Nella seconda metà dell'anno, infine, le file dei ribelli crebbero di numero grazie all'arrivo di disertori e lavoratori agricoli, fortemente motivati dalla legge di riforma agraria, emanata ad ottobre nei territori liberati, che prevedeva la concessione di terre a chi non ne possedeva o ai piccoli proprietari, vale a dire alla stessa base sociale della guerriglia (questa riforma era elaborata in modo che non potesse essere ripresa in mano dai gruppi finanziari che sostenevano la monocoltura zuccheriera, né da altri sistemi di consorzi agrari).
Le elezioni presidenziali fissate per il novembre 1958 da Batista si tennero in una situazione ormai ampiamente compromessa. Il tasso di astensione fu impressionante e la Casa Bianca avvertì il presidente uscente che non avrebbe fornito nessun appoggio al nuovo ed amorfo capo dell'esecutivo, invitando anzi l'ex sergente ad uscire di scena. All'alba del primo gennaio 1959, dopo che le forze armate si erano praticamente sfaldate, Batista lasciò l'isola in mano ad una giunta militare che propose inutilmente un armistizio ai ribelli. Il 2 gennaio le colonne di Ernesto "Che" Guevara e di Camillo Cienfuegos entrarono nell'Avana paralizzata da uno sciopero generale e l'8 gennaio vi faceva il suo ingresso trionfale Castro. La vittoria di Fidel e dei suoi uomini appariva come il primo successo della nuova strategia guerrigliera teorizzata da "Che" Guevara.
Le decisioni iniziali, prese dal nuovo governo di Fidel, furono inizialmente di componente etica: chiusura delle case da gioco e di tolleranza, lotta senza quartiere al traffico di droga, liberalizzazione degli accessi agli alberghi, spiagge, locali sino ad allora riservati a circoli esclusivi. Tutto questo affascinò la maggioranza della popolazione e il nuovo governo ebbe grande consenso.

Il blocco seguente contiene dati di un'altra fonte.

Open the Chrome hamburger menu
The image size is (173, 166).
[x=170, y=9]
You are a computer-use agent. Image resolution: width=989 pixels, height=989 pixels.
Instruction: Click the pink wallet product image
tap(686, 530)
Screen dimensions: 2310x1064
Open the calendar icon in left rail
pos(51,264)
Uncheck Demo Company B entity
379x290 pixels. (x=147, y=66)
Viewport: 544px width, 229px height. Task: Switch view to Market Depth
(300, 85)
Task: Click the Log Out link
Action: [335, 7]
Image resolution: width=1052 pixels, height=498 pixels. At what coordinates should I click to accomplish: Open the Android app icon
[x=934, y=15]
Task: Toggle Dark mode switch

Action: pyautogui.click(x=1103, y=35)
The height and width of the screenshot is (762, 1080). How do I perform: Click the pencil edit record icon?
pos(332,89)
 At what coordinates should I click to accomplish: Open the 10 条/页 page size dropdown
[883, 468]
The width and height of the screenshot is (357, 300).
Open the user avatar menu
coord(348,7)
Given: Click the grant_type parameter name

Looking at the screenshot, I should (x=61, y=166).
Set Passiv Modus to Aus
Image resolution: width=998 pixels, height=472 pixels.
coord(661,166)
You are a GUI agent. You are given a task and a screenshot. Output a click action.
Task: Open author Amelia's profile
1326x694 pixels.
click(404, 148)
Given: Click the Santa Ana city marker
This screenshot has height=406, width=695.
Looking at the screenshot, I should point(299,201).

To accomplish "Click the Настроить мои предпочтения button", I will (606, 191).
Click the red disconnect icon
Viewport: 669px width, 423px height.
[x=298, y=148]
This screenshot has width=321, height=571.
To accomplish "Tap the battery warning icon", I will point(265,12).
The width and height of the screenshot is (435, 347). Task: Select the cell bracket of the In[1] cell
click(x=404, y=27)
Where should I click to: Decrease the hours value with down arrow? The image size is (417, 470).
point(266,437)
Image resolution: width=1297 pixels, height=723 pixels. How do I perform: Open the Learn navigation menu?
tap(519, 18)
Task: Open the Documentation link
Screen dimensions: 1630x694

Nel marzo del 1959 fu imposta una diminuzione dei canoni d'affitto del 30-50% accompagnata da una riduzione del prezzo di medicinali, libri scolastici, tariffe elettriche, telefoniche e dei trasporti urbani. Dopo aver ridotto gli affitti, si varò una riforma che mirava a trasformare gli inquilini in veri e propri proprietari attraverso il pagamento degli alloggi con rate mensili proporzionali al reddito.
Ma le proteste interne iniziarono dopo l'emanazione, nel maggio1959, della prima riforma agraria, che fissava per le tenute agricole un limite massimo di 402 ettari. La superficie coltivabile veniva assegnata a cooperative oppure distribuita a proprietà individuali di un minimo di 27 ettari. Il governo, per impedire il minifondo, proibiva la vendita delle vendite delle terre ricevute e il loro frazionamento.
Con la nuova riforma agraria fu istituito l'INRA (Istituto nazionale di riforma agraria).
La riforma agraria suscitò forti reazioni nelle campagne ma anche presso le classi alte e i ceti medi urbani. Le manifestazioni più clamorose di dissenso furono rappresentate dalla fuga, negli Stati Uniti, del comandante delle Forze armate Pedro Diaz Lanz, e dall'arresto di Huber Matos, governatore della provincia di Camarguey, accusato di cospirazione per essersi opposto alla riforma agraria.